Gérard Prunier was born in Paris and studied both in France and in the US. After serving in the French Army he emigrated to Canada and later went to Africa as a Canadian aid worker, serving in Uganda. He fled the country in 1972 during the fighting which followed the attempt at overthrowing Idi Amin Dada. He became a political refugee in Tanzania where he survived by driving trucks. After traveling widely throughout Eastern Africa for several years he went back to Europe and completed a PhD on the expulsion of the Asians from Uganda which he had witnessed back in 1972 .
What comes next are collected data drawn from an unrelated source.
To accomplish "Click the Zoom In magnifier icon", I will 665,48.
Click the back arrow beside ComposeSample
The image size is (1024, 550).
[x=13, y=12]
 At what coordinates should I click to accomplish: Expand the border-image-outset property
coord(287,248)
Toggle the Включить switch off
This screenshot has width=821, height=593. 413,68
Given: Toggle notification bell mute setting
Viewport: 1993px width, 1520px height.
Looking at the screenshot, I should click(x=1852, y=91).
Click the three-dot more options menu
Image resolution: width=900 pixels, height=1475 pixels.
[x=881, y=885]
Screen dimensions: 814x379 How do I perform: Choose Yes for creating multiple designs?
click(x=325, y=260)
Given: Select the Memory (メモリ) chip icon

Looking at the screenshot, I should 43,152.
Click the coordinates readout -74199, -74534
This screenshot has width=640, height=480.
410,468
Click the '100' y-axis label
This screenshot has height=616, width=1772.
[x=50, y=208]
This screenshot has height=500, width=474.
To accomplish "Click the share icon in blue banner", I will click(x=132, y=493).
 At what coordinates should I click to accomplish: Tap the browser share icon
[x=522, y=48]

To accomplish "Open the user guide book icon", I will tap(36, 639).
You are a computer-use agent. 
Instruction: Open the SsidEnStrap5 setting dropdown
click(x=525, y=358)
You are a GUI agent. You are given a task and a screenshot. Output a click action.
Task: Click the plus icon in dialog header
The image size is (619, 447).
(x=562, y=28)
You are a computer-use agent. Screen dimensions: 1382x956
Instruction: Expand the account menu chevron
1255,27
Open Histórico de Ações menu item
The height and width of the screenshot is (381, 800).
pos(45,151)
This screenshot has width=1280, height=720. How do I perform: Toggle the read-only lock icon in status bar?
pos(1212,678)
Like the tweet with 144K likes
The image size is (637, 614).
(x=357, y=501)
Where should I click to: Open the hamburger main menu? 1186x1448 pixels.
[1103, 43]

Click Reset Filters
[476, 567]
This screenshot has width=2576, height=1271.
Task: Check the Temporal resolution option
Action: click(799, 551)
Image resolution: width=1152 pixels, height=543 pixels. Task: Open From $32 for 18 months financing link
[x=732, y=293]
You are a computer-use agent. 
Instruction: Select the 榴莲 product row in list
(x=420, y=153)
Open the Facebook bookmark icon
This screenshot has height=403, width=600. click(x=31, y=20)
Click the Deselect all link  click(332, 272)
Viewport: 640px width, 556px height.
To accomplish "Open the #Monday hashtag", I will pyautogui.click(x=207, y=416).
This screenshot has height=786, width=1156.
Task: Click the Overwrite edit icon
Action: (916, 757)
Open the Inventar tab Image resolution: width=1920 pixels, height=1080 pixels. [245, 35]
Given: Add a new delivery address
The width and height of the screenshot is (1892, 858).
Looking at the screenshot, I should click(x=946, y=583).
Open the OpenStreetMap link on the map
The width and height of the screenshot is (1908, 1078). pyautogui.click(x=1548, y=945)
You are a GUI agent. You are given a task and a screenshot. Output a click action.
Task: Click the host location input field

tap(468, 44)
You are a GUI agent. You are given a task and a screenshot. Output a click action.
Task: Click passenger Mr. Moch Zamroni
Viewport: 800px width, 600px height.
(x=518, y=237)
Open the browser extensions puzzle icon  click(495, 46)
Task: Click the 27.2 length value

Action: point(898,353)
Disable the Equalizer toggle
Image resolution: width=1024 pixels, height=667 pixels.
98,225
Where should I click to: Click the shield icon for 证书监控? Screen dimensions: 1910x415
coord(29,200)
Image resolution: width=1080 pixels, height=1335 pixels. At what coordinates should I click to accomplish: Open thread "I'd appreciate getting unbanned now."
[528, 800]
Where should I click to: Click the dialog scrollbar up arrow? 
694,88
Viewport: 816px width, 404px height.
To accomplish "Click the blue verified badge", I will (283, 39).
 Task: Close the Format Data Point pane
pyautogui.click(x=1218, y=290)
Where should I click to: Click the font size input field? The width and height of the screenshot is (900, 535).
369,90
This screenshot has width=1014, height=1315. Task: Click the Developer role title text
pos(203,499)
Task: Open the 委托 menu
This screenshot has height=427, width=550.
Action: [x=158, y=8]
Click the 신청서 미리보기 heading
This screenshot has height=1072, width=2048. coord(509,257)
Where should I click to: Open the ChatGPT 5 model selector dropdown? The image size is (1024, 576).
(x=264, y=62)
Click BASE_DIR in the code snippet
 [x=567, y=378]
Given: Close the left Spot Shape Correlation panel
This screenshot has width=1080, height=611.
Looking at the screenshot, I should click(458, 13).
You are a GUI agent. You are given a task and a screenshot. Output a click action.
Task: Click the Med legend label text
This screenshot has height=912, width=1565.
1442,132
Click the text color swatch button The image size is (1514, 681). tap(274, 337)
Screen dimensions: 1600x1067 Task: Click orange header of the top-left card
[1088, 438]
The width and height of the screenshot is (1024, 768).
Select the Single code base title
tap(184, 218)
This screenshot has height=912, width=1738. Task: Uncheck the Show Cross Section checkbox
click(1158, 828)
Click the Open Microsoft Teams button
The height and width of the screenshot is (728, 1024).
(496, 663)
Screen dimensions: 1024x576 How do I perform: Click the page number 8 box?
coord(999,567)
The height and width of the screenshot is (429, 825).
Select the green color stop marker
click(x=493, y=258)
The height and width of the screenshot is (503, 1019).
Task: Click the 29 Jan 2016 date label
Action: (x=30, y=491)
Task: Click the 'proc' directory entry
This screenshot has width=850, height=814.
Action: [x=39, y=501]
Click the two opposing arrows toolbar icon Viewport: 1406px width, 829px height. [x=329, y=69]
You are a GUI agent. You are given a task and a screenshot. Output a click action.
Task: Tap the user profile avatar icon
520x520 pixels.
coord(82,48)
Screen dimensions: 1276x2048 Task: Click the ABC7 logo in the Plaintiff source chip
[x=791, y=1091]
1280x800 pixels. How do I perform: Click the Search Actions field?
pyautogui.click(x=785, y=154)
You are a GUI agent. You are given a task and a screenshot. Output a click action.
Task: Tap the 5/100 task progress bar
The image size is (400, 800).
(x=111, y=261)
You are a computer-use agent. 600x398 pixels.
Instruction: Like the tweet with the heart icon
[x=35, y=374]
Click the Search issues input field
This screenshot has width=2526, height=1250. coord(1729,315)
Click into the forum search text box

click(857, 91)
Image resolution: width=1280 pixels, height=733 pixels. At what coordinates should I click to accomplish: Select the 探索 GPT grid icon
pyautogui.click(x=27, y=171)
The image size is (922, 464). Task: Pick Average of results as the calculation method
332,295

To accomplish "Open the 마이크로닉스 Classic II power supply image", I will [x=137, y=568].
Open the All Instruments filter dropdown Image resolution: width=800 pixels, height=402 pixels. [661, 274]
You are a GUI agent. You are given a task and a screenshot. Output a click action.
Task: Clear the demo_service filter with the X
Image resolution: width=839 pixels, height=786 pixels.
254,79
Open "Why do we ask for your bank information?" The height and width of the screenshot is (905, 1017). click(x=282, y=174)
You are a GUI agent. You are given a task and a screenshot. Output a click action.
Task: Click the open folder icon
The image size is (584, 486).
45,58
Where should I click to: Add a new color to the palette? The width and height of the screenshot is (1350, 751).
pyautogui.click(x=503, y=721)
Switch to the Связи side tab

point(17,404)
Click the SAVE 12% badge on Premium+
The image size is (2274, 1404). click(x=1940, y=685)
Gérard Prunier joined the Centre National de la Recherche Scientifique (CNRS) in 1984 and wrote extensively on East African contemporary history and politics, with a particular focus on conflicts. Over the last thirty years he has written around 170 articles and eight books in four languages. His main books in English have been The Rwanda Crisis (London/Hurst.New York/Columbia U. Press.1995), Darfur : an Ambiguous Genocide (London/Ithaca.Hurst/Cornell U. Press.2005) and From Genocide to Continental War:The “Congolese” Conflict and the Crisis of Contemporary Africa (London/Hurst.2009). The book was co-published by Oxford University Press America in New York under the title Africa’s World War: Rwanda, the Congo and the Making of a Continental Catastrophe. He is at present finalizing a book tentatively called Understanding Contemporary Ethiopia: the Meles Zenawi Legacy. It should be published by Hurst and Co in 2013.
Gérard Prunier worked as Director of the Centre Français des Etudes Ethiopiennes in Addis Ababa between 2001 and 2006. He retired from CNRS at the end of 2009 and became a political and business consultant on East and Central African matters. He is a Fellow of the Atlantic Council and his next work will be a history of statelessness in Somalia since the fall of the Siad Barre regime.